Nullity (was: User model stacking: current status)
Kevin Bourrillion
kevinb at google.com
Thu May 12 15:25:52 UTC 2022
On Thu, May 12, 2022 at 5:22 AM Brian Goetz <brian.goetz at oracle.com> wrote:
> - there is a nullability-injecting conversion from T! to T? (this is a
> widening conversion)
>
I think we'd expect full subtyping here, right? It needs to work for
covariant arrays, covariant returns, type argument bounds, etc.
> and then we get to decide: which conversions are allowed in assignment
> context? Clearly a nullability-injecting conversion is OK here (assigning
> String! to String? is clearly OK, it's a widening), so the question is: how
> do you go from `T?` to `T!` ? Options include:
>
> - it's like unboxing, let the assignment through, perhaps with a warning,
> and NPE if it fails
> - require a narrowing cast
>
Yes, I do think we want a cast there (a special operator for it is very
helpful so you don't have to repeat the base type), but as far as I know
the case could be made either way for error vs. warning if the cast isn't
there.
Enter Valhalla:
>
> * (Let's say we have B1, B2a/B3a (atomic), and B2b/B3b ("b"reakable?))

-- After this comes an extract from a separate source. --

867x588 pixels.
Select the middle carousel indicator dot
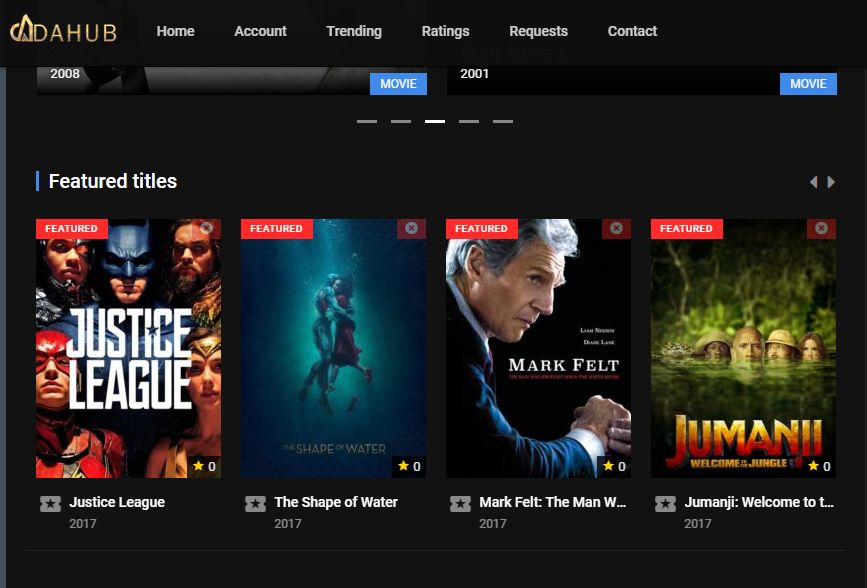(433, 120)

> * On a B3 value type like `int`, `?` would be nonsense and `!` redundant.
> * That's equally true of a B3 value type spelled `Complex.val` (if such a
> thing exists).
> * (assuming `Complex` is ref-default) all three of `Complex`, `Complex?`,
> and `Complex!` have valid and distinct meanings.
>
>
> If we have both .val and nullity annotations I think we are losing. The
> idea here would be that B3.val *is literally spelled* `B3!`. The
> declaration story is unchanged: class B1 / value-based class B2 / [
> non-atomic ] value class B3, for some suitable spellings.
>
I have tried to write the above to account for *that* possibility and for
the subtly different possibility that you don't "spell .val" at all, you
just express your nullability needs and the system optimizes to a value
type when it can.
Now, imagining that we reached this point... would B3a/B3b (as a
> language-level thing) become immediately vestigial?.
>
> Unfortunately not. We need permission to unleash the zero-default type,
> because many B2 types (e.g., LocalDate) have no good zero. So B3 is needed
> to unlock that.
>
(Sorry to be a skipping record, but *no* type has a great default value.

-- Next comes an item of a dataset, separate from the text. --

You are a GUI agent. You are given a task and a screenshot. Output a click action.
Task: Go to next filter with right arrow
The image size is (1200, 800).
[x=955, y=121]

It's just about tolerable levels of badness. We tolerate `long` and will
tolerate `ulong` because we're habituated to it. At best it is sometimes a
tiny convenience. It's never exactly an *advantage* to be unable to
distinguish whether a variable was ever initialized.)

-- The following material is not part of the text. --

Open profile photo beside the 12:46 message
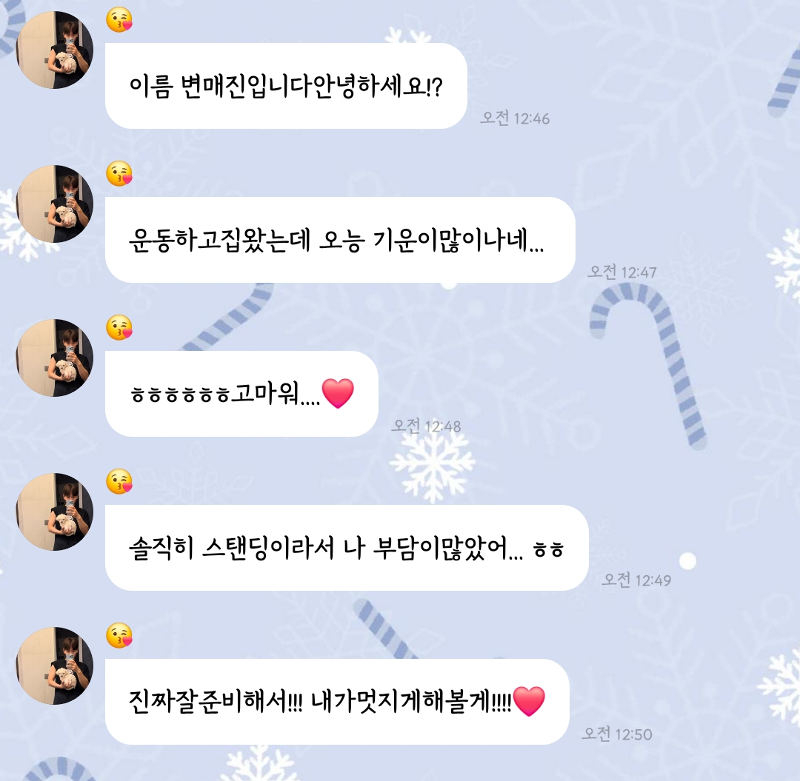 [55, 50]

But, suppose the *class* is identifiable in some way as friendly to that
default value. I'm still struggling to think through whether we also
strictly need to have something at the use site equivalent to `.val`. Or if
just knowing the nullness bit is enough. It may be fundamentally the same
question you're asking; I'm not sure.
What this short discussion has revealed is that there really are two
> interpretations of non-null here:
>
> - In the traditional cardinality-based interpretation, T! means: "a
> reference, but it definitely holds an instance of T, so you better have
> initialized it properly"
> - In the B3 interpretation, it means: "the zero (uninitialized,
> not-run-through-the-ctor) value is a valid value, so you don't need to have
> initialized it."
>
I'm not sure these are that different. I think that as types they are the
same. It's the conjuring of default values, specifically, that differs: we
can do it for B2, B3, and B3!, and we don't know how to find one for B2!.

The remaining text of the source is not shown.